§ **Directive 1**: In the passage on Bobirwa, swap "Botswana" for "the Republic of Botswana" wherever it occurs, and reproduce the text starting with "- Bobirwa Location" and going on through "present-day South Africa.".
§ **Directive 2**:
Answer these questions from the passage on Bobirwa:
(a) What is named as the major village?
(b) Who is listed as kgosi?
(c) Where did the Babirwa people come from?
§ **Directive 3**: Recast the paragraph of the passage on Bobirwa that begins "The Bobirwa district is a jurisdiction" as a short list that keeps its main facts.

§ **Selected passage**:
[start]

- Motto: “Bokhujejwa ba langana”
- Bobirwa Location within Botswana
- Coordinates: 21°58′14″S 28°25′24″E﻿ / ﻿21.97043°S 28.423335°E
- Country: Botswana
- District: Bobirwa District
- Major village: Bobonong

Government
- • kgosi: Joel Masilo

= Bobirwa =

Jurisdiction in Botswana

The Bobirwa district is a jurisdiction in Botswana. It is populated by the Babirwa (Ba-Birwa) people who came from Transvaal in present-day South Africa.

== History ==
Before Moshoeshoe and his nation of Lesotho, the Basotho people populated the land. Moshoeshoe is a founder and he establish the Basotho nation, he united refugees from Batswana and nguni speaking people from different clans within present-day Free State and Lesotho, which the British named Lesotho.

[end]

Stored dataset items:
[start]

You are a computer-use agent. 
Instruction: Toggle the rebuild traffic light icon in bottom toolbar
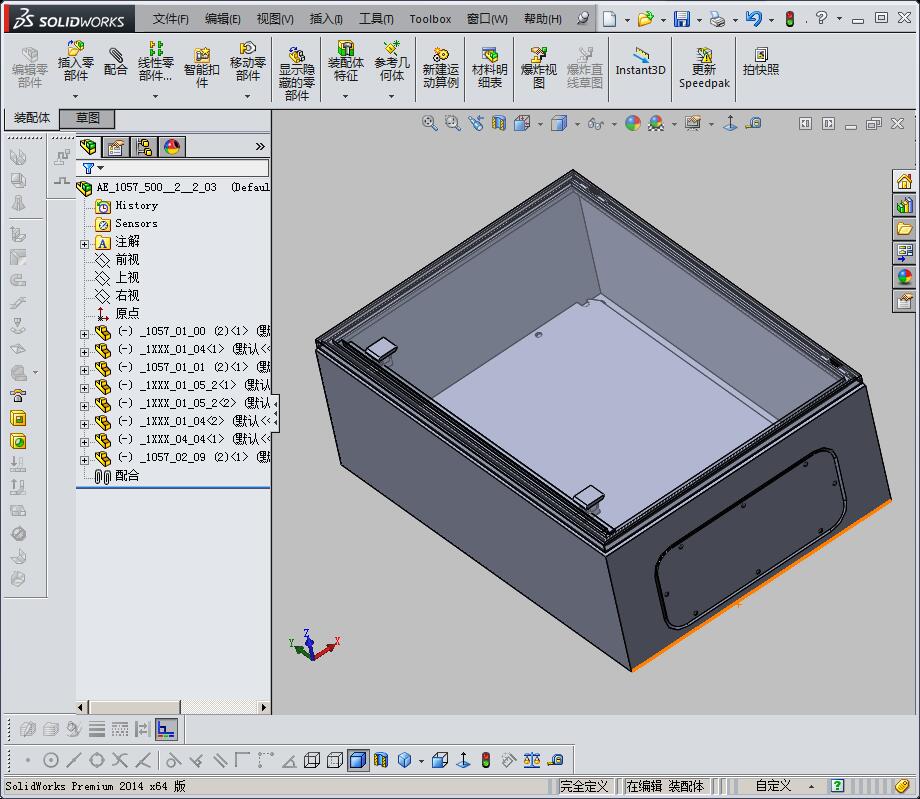pos(486,761)
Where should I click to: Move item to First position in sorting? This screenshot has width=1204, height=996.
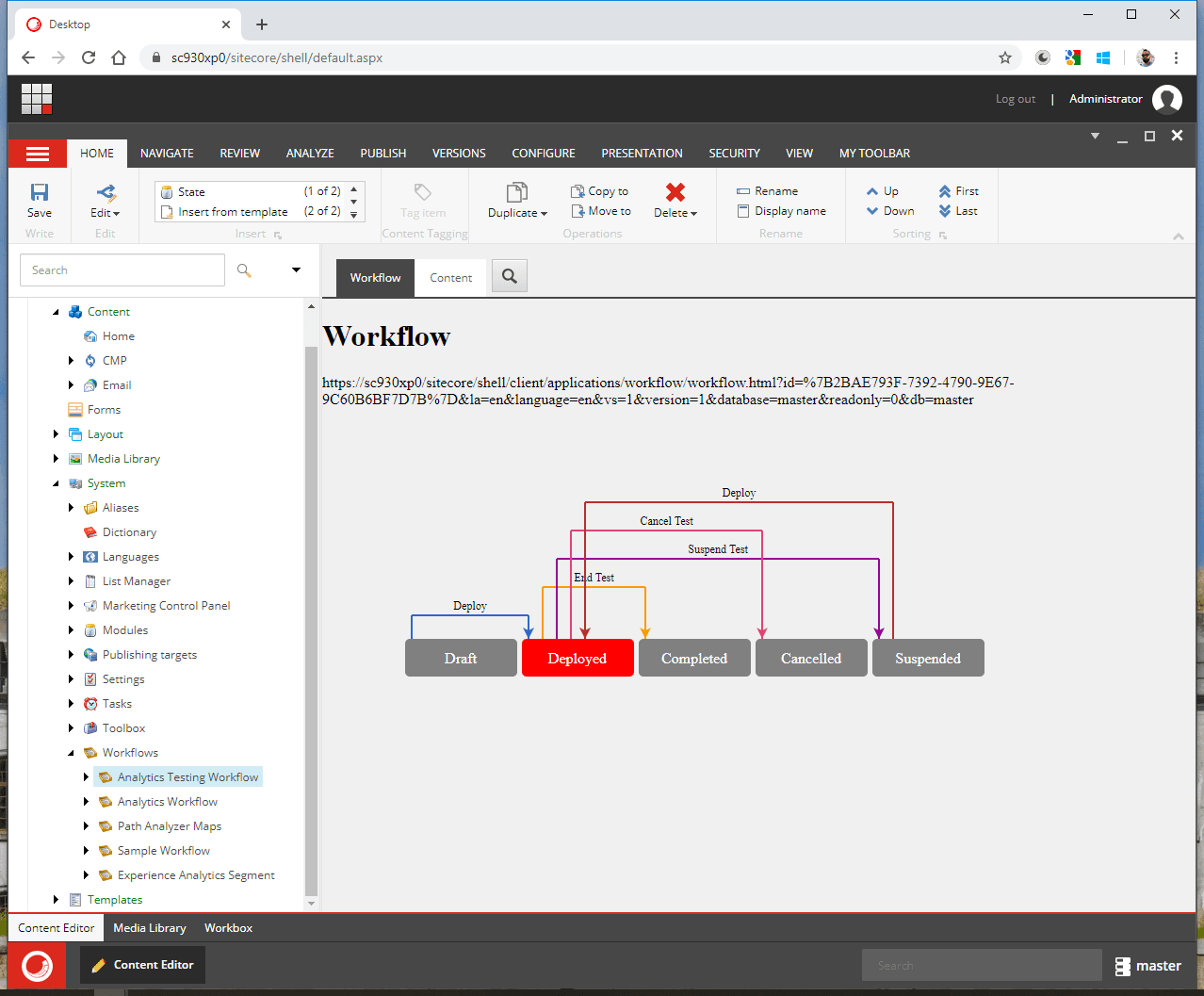pos(958,190)
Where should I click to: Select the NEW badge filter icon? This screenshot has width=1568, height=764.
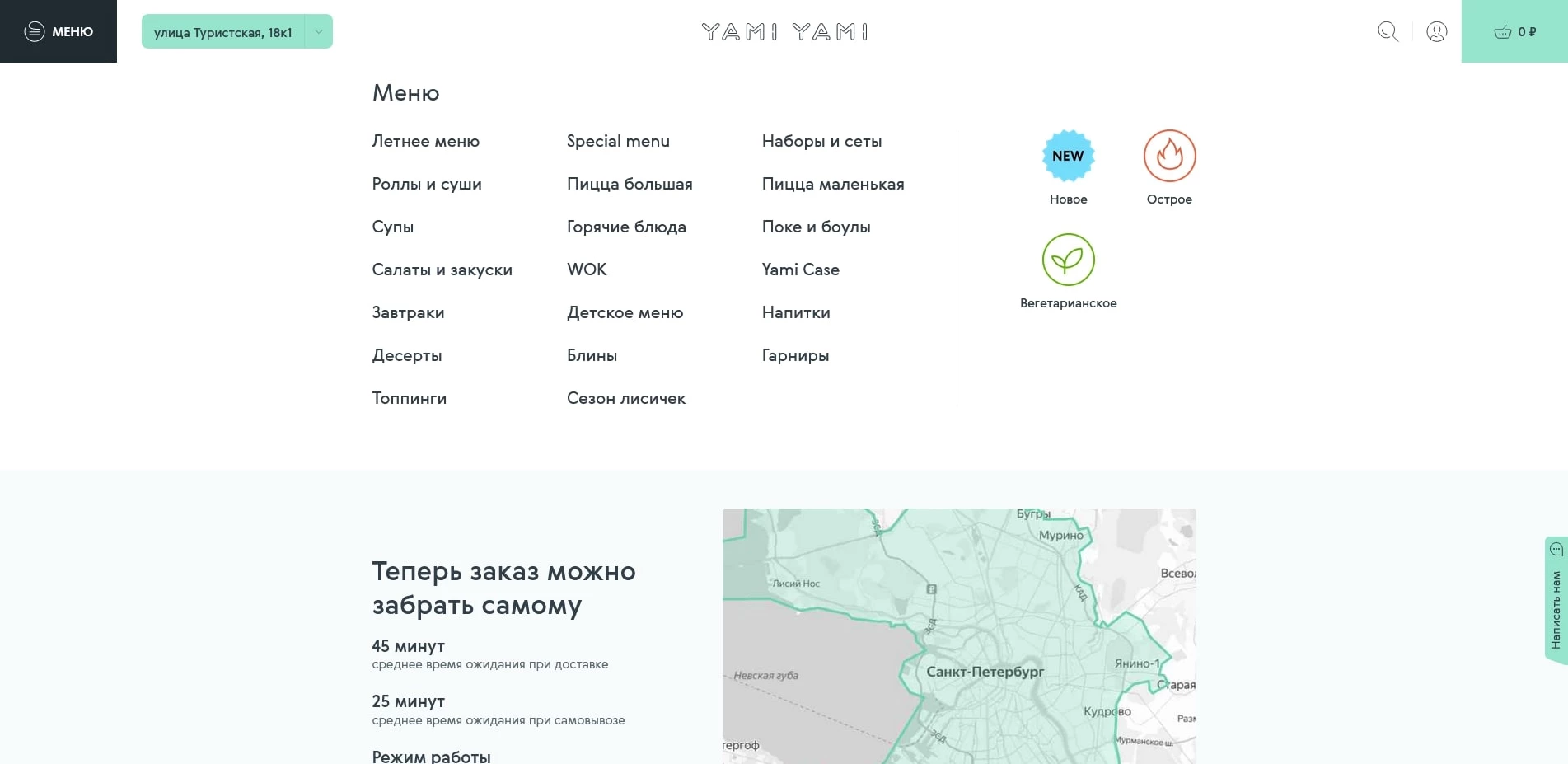pyautogui.click(x=1068, y=156)
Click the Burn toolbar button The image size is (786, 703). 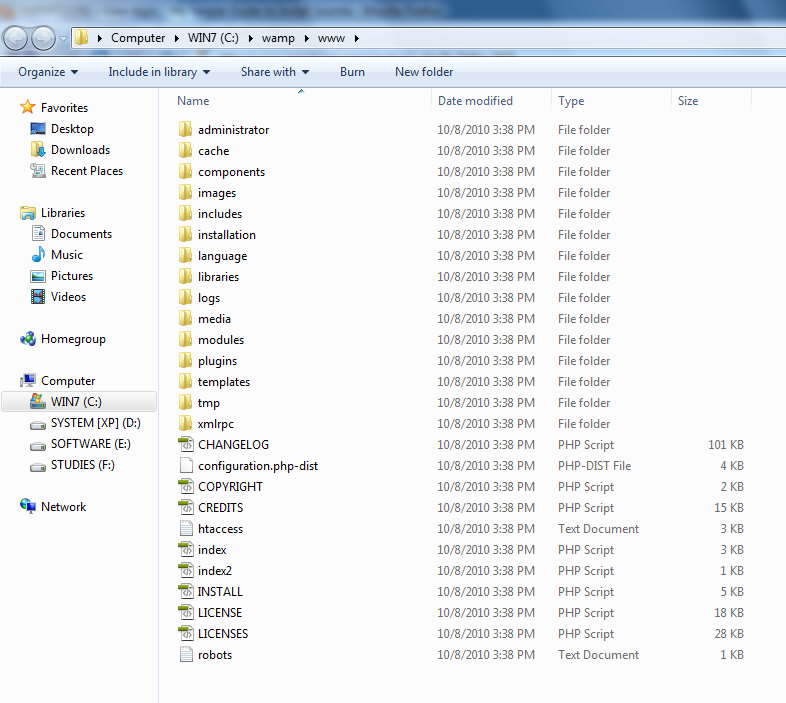coord(352,72)
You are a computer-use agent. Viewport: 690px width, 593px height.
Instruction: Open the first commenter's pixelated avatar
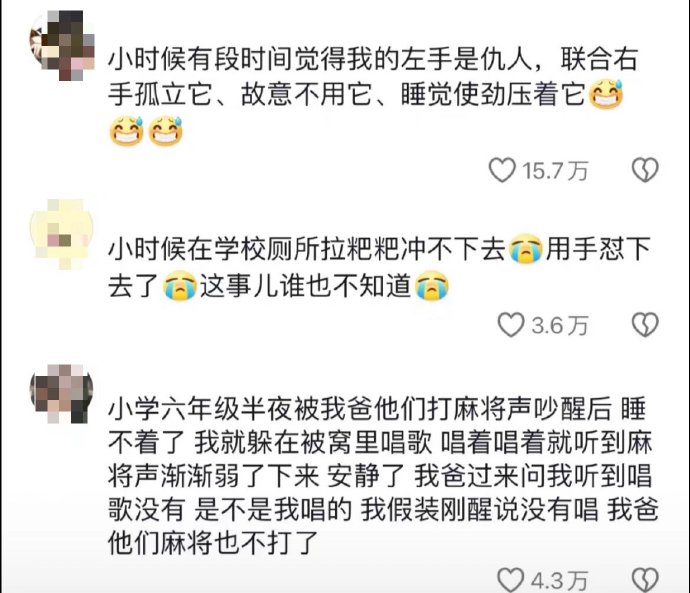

[end]

§ **Written answer 1**:
- Bobirwa Location within the Republic of Botswana
- Coordinates: 21°58′14″S 28°25′24″E﻿ / ﻿21.97043°S 28.423335°E
- Country: the Republic of Botswana
- District: Bobirwa District
- Major village: Bobonong

Government
- • kgosi: Joel Masilo

= Bobirwa =

Jurisdiction in the Republic of Botswana

The Bobirwa district is a jurisdiction in the Republic of Botswana. It is populated by the Babirwa (Ba-Birwa) people who came from Transvaal in present-day South Africa.

§ **Written answer 2**:
(a) Bobonong
(b) Joel Masilo
(c) Transvaal, in present-day South Africa

§ **Written answer 3**:
- Bobirwa district: a jurisdiction in Botswana
- Inhabitants: the Babirwa (Ba-Birwa) people
- Origin of the inhabitants: Transvaal, in present-day South Africa